● ACTION ITEM: Print each entry below precisely as shown.
--- START ---
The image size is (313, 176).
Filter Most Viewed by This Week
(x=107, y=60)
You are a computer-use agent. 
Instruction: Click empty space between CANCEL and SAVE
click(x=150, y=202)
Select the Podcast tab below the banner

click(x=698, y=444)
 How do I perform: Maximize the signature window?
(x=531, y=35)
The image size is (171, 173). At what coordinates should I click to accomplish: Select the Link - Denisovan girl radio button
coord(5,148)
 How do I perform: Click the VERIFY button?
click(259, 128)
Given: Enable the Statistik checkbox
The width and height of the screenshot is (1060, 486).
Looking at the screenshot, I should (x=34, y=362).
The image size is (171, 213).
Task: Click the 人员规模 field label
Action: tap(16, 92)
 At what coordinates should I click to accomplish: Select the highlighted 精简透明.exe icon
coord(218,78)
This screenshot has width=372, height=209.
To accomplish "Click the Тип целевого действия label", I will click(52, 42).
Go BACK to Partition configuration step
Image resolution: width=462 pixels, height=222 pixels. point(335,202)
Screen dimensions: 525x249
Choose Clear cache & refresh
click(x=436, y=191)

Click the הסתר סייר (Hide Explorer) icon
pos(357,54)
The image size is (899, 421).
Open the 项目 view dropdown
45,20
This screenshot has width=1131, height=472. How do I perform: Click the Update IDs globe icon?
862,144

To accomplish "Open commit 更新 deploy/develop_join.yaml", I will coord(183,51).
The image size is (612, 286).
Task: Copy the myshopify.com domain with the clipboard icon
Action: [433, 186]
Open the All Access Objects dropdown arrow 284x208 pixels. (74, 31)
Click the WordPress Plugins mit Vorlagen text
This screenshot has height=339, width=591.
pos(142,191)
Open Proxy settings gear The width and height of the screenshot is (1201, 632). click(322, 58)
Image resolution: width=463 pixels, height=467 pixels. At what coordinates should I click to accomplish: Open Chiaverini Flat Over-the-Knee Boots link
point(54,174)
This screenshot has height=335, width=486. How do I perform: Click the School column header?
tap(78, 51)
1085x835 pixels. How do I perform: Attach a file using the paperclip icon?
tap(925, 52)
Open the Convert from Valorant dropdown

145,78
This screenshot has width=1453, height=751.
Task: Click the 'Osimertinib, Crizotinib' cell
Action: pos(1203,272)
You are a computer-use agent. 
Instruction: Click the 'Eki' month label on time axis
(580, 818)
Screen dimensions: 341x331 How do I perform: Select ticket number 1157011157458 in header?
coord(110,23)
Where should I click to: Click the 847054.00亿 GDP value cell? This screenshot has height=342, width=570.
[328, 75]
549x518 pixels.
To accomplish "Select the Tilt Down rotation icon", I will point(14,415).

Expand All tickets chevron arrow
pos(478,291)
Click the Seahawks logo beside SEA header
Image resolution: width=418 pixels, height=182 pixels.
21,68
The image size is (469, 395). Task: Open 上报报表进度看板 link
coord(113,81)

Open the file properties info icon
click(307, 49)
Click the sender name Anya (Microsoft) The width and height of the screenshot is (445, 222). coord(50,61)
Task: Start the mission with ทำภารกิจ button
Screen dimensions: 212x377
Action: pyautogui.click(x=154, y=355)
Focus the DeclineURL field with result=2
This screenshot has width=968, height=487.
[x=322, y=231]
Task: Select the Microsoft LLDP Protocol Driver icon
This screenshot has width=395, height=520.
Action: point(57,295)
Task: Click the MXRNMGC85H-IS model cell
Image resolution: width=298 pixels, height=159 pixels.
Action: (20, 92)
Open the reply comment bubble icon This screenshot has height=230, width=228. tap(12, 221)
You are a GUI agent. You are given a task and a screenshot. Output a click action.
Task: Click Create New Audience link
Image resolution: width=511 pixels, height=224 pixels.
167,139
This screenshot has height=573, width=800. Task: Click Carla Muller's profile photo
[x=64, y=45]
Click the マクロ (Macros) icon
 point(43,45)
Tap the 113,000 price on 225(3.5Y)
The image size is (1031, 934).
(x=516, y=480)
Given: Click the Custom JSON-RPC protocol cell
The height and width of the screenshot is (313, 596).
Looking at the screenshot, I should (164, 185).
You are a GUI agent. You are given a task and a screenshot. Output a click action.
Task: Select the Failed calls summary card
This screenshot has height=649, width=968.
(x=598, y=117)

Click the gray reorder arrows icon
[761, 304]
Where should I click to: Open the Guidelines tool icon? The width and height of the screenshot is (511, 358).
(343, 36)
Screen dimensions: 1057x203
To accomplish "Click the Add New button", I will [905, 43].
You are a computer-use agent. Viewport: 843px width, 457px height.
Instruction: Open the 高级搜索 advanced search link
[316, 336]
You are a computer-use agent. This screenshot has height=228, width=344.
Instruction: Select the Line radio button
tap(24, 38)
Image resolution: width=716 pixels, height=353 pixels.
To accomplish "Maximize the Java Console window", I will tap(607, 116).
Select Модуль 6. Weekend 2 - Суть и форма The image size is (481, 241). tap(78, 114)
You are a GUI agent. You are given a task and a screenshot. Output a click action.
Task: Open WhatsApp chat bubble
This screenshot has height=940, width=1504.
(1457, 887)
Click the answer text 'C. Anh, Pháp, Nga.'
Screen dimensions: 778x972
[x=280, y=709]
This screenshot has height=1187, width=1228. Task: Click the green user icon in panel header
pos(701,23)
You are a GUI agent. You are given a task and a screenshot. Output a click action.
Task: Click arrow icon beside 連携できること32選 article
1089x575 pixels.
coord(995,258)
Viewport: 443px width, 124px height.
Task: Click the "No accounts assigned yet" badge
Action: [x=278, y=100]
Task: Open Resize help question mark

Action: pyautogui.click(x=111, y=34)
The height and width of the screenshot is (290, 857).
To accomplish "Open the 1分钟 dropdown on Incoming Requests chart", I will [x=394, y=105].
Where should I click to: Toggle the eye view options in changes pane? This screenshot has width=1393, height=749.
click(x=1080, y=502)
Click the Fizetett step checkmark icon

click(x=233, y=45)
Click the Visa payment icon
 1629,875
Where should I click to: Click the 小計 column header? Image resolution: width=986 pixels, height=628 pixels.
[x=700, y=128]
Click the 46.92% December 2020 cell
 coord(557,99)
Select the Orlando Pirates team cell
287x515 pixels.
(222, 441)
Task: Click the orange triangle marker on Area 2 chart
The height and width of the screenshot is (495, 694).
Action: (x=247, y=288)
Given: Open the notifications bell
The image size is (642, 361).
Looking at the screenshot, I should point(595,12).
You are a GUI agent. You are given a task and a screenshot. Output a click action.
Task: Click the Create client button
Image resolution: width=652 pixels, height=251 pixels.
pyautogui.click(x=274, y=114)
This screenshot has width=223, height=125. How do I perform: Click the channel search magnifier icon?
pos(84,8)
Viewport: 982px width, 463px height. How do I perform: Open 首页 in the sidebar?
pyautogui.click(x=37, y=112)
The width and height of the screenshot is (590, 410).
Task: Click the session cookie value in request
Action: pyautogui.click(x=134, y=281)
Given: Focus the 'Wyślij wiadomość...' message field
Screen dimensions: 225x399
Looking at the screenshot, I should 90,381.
--- END ---
● RESULT:
The image size is (313, 176).
Filter Most Viewed by This Week
(x=107, y=60)
You are a computer-use agent. 
Instruction: Click empty space between CANCEL and SAVE
click(x=150, y=202)
Select the Podcast tab below the banner

click(x=698, y=444)
 How do I perform: Maximize the signature window?
(x=531, y=35)
The image size is (171, 173). At what coordinates should I click to accomplish: Select the Link - Denisovan girl radio button
coord(5,148)
 How do I perform: Click the VERIFY button?
click(259, 128)
Given: Enable the Statistik checkbox
The width and height of the screenshot is (1060, 486).
Looking at the screenshot, I should (x=34, y=362).
The image size is (171, 213).
Task: Click the 人员规模 field label
Action: tap(16, 92)
 At what coordinates should I click to accomplish: Select the highlighted 精简透明.exe icon
coord(218,78)
This screenshot has width=372, height=209.
To accomplish "Click the Тип целевого действия label", I will click(52, 42).
Go BACK to Partition configuration step
Image resolution: width=462 pixels, height=222 pixels. point(335,202)
Screen dimensions: 525x249
Choose Clear cache & refresh
click(x=436, y=191)

Click the הסתר סייר (Hide Explorer) icon
pos(357,54)
The image size is (899, 421).
Open the 项目 view dropdown
45,20
This screenshot has width=1131, height=472. How do I perform: Click the Update IDs globe icon?
862,144

To accomplish "Open commit 更新 deploy/develop_join.yaml", I will coord(183,51).
The image size is (612, 286).
Task: Copy the myshopify.com domain with the clipboard icon
Action: [433, 186]
Open the All Access Objects dropdown arrow 284x208 pixels. (74, 31)
Click the WordPress Plugins mit Vorlagen text
This screenshot has height=339, width=591.
pos(142,191)
Open Proxy settings gear The width and height of the screenshot is (1201, 632). click(322, 58)
Image resolution: width=463 pixels, height=467 pixels. At what coordinates should I click to accomplish: Open Chiaverini Flat Over-the-Knee Boots link
point(54,174)
This screenshot has height=335, width=486. How do I perform: Click the School column header?
tap(78, 51)
1085x835 pixels. How do I perform: Attach a file using the paperclip icon?
tap(925, 52)
Open the Convert from Valorant dropdown

145,78
This screenshot has width=1453, height=751.
Task: Click the 'Osimertinib, Crizotinib' cell
Action: pos(1203,272)
You are a computer-use agent. 
Instruction: Click the 'Eki' month label on time axis
(580, 818)
Screen dimensions: 341x331 How do I perform: Select ticket number 1157011157458 in header?
coord(110,23)
Where should I click to: Click the 847054.00亿 GDP value cell? This screenshot has height=342, width=570.
[328, 75]
549x518 pixels.
To accomplish "Select the Tilt Down rotation icon", I will point(14,415).

Expand All tickets chevron arrow
pos(478,291)
Click the Seahawks logo beside SEA header
Image resolution: width=418 pixels, height=182 pixels.
21,68
The image size is (469, 395). Task: Open 上报报表进度看板 link
coord(113,81)

Open the file properties info icon
click(307, 49)
Click the sender name Anya (Microsoft) The width and height of the screenshot is (445, 222). coord(50,61)
Task: Start the mission with ทำภารกิจ button
Screen dimensions: 212x377
Action: pyautogui.click(x=154, y=355)
Focus the DeclineURL field with result=2
This screenshot has width=968, height=487.
[x=322, y=231]
Task: Select the Microsoft LLDP Protocol Driver icon
This screenshot has width=395, height=520.
Action: point(57,295)
Task: Click the MXRNMGC85H-IS model cell
Image resolution: width=298 pixels, height=159 pixels.
Action: (20, 92)
Open the reply comment bubble icon This screenshot has height=230, width=228. tap(12, 221)
You are a GUI agent. You are given a task and a screenshot. Output a click action.
Task: Click Create New Audience link
Image resolution: width=511 pixels, height=224 pixels.
167,139
This screenshot has height=573, width=800. Task: Click Carla Muller's profile photo
[x=64, y=45]
Click the マクロ (Macros) icon
 point(43,45)
Tap the 113,000 price on 225(3.5Y)
The image size is (1031, 934).
(x=516, y=480)
Given: Click the Custom JSON-RPC protocol cell
The height and width of the screenshot is (313, 596).
Looking at the screenshot, I should (164, 185).
You are a GUI agent. You are given a task and a screenshot. Output a click action.
Task: Select the Failed calls summary card
This screenshot has height=649, width=968.
(x=598, y=117)

Click the gray reorder arrows icon
[761, 304]
Where should I click to: Open the Guidelines tool icon? The width and height of the screenshot is (511, 358).
(343, 36)
Screen dimensions: 1057x203
To accomplish "Click the Add New button", I will [905, 43].
You are a computer-use agent. Viewport: 843px width, 457px height.
Instruction: Open the 高级搜索 advanced search link
[316, 336]
You are a computer-use agent. This screenshot has height=228, width=344.
Instruction: Select the Line radio button
tap(24, 38)
Image resolution: width=716 pixels, height=353 pixels.
To accomplish "Maximize the Java Console window", I will tap(607, 116).
Select Модуль 6. Weekend 2 - Суть и форма The image size is (481, 241). tap(78, 114)
You are a GUI agent. You are given a task and a screenshot. Output a click action.
Task: Open WhatsApp chat bubble
This screenshot has height=940, width=1504.
(1457, 887)
Click the answer text 'C. Anh, Pháp, Nga.'
Screen dimensions: 778x972
[x=280, y=709]
This screenshot has height=1187, width=1228. Task: Click the green user icon in panel header
pos(701,23)
You are a GUI agent. You are given a task and a screenshot. Output a click action.
Task: Click arrow icon beside 連携できること32選 article
1089x575 pixels.
coord(995,258)
Viewport: 443px width, 124px height.
Task: Click the "No accounts assigned yet" badge
Action: [x=278, y=100]
Task: Open Resize help question mark

Action: pyautogui.click(x=111, y=34)
The height and width of the screenshot is (290, 857).
To accomplish "Open the 1分钟 dropdown on Incoming Requests chart", I will [x=394, y=105].
Where should I click to: Toggle the eye view options in changes pane? This screenshot has width=1393, height=749.
click(x=1080, y=502)
Click the Fizetett step checkmark icon

click(x=233, y=45)
Click the Visa payment icon
 1629,875
Where should I click to: Click the 小計 column header? Image resolution: width=986 pixels, height=628 pixels.
[x=700, y=128]
Click the 46.92% December 2020 cell
 coord(557,99)
Select the Orlando Pirates team cell
287x515 pixels.
(222, 441)
Task: Click the orange triangle marker on Area 2 chart
The height and width of the screenshot is (495, 694).
Action: (x=247, y=288)
Given: Open the notifications bell
The image size is (642, 361).
Looking at the screenshot, I should point(595,12).
You are a GUI agent. You are given a task and a screenshot. Output a click action.
Task: Click the Create client button
Image resolution: width=652 pixels, height=251 pixels.
pyautogui.click(x=274, y=114)
This screenshot has width=223, height=125. How do I perform: Click the channel search magnifier icon?
pos(84,8)
Viewport: 982px width, 463px height. How do I perform: Open 首页 in the sidebar?
pyautogui.click(x=37, y=112)
The width and height of the screenshot is (590, 410).
Task: Click the session cookie value in request
Action: pyautogui.click(x=134, y=281)
Given: Focus the 'Wyślij wiadomość...' message field
Screen dimensions: 225x399
Looking at the screenshot, I should 90,381.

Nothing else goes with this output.